You've GOT to determine what you're going to be PAID to do with the studio FIRST - before you decide how to equip it for lighting.

Good luck.

So true Bill.

I own 22 instruments myself and I still often don't have the lights I really want, especially when lighting an entire set for a narrative scene. Personally, I favor smaller instruments in larger quantities, I find for Chiaroscuro pools of light all over a set, I need a lot of small sources. I love "gimmick" lights, small LED strips, the IKEA mini Source 4s, fluorescent tubes with colored gels for backlighting objects. I shoot a lot of interviews and I shoot a lot of tabletop. You are so right, I usually key with 100s and 150s for tabletop (on dimmers) while for interviews, it's 650s and 1ks for keys.

Lighting gear is like a buffet, you could have a room full of food types and sample all of them, depending on your mood and what you are going for.

Good luck Roger,

Dan

Richard Andrewski January 16th, 2008 12:11 AM

Quote:

Originally Posted by Roger Akers (Post 806213)
Thanks Rich, ironically enough I've been sifting thru other threads here and it looks like we're about to pull the trigger on your product here

http://www.coollights.biz/cl255-cool...ight-p-30.html

We're thinking of buying 4 of these (2 to mount, 2 to travel) My question is, do you recommend these lights as a travel light or is that where "hard" light comes in? I know it depends on the setting but what would be typical setup time for for these lights?
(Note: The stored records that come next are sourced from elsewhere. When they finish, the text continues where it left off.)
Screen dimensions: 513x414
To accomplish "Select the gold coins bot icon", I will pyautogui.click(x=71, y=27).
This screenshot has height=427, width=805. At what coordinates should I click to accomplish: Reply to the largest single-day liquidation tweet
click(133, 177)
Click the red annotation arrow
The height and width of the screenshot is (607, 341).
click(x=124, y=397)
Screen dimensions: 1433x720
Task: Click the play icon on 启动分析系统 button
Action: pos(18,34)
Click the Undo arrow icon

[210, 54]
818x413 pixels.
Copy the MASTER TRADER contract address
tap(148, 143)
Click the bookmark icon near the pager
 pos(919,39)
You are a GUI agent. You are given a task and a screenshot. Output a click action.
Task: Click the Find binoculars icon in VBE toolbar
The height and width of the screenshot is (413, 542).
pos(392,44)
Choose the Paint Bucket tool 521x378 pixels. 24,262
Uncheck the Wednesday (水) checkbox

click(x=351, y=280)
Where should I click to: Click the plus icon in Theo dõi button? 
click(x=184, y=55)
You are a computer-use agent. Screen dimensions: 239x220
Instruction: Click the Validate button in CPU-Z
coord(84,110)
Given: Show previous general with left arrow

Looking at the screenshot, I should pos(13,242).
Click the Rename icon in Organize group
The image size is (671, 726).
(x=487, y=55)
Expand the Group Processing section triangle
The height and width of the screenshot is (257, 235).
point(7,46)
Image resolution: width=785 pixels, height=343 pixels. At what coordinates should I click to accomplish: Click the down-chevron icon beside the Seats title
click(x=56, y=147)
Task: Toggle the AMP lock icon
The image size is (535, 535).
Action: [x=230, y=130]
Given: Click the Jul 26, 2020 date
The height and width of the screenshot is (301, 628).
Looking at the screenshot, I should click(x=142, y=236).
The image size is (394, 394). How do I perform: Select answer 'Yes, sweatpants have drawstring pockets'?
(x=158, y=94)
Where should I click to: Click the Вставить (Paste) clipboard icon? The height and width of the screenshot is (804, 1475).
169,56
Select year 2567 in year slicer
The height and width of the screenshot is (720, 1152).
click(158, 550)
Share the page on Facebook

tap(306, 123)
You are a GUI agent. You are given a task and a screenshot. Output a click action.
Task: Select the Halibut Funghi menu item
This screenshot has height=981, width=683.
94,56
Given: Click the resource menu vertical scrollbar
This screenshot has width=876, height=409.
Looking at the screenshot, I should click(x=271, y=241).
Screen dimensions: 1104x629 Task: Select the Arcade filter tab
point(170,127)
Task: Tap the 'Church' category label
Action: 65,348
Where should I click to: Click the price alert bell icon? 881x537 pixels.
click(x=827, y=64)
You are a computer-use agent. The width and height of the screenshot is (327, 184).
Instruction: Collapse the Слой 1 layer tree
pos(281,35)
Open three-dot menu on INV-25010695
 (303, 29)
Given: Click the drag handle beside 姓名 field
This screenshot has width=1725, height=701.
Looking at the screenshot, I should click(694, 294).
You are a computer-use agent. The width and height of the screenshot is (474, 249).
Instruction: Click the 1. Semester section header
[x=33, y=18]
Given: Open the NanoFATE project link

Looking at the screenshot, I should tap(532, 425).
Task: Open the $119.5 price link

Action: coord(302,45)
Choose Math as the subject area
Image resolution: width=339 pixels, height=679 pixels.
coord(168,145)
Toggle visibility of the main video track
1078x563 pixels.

If you have any other recommendations feel free to link them to me on your site such as stands and other do-dads.

I really think the studio models are best in the studio fixed on a grid or stand. I know a lot of our customers do use them as transportables but they weren't specifically designed for that. Any large and flat surfaces with powder coating will be vulnerable to scratch and wear--even if powder coating is extremely tough. Plus they are heavier too.

I designed the portable models to be sturdy, lightweight and versatile in their mounting options too.

Hard lights are not necessarily better for travel although they are certainly very portable. What hard light is more meant to do is give great definition in projection, shadows, throw, etc. When you use a hard light for a rim light it gives a great definition that you can't get with a soft light. When you want a swatch of light on a background, it's not really doable with soft light. When you want a light to really punch through a gel and make a color streak somewhere, nothing like a hard light to do that. When you want to project a cookie (cucaloris pattern) on a wall, its got to be a hard light to do that.

On the other hand, when you have some subjects whose skin isn't perfect (and how many are?) then soft light really does flatter them more. Softlight can flood an area and help eliminate shadows or at least make them less well defined.

So, this is why both hard and soft light have a place in your kit. They both have their own uses.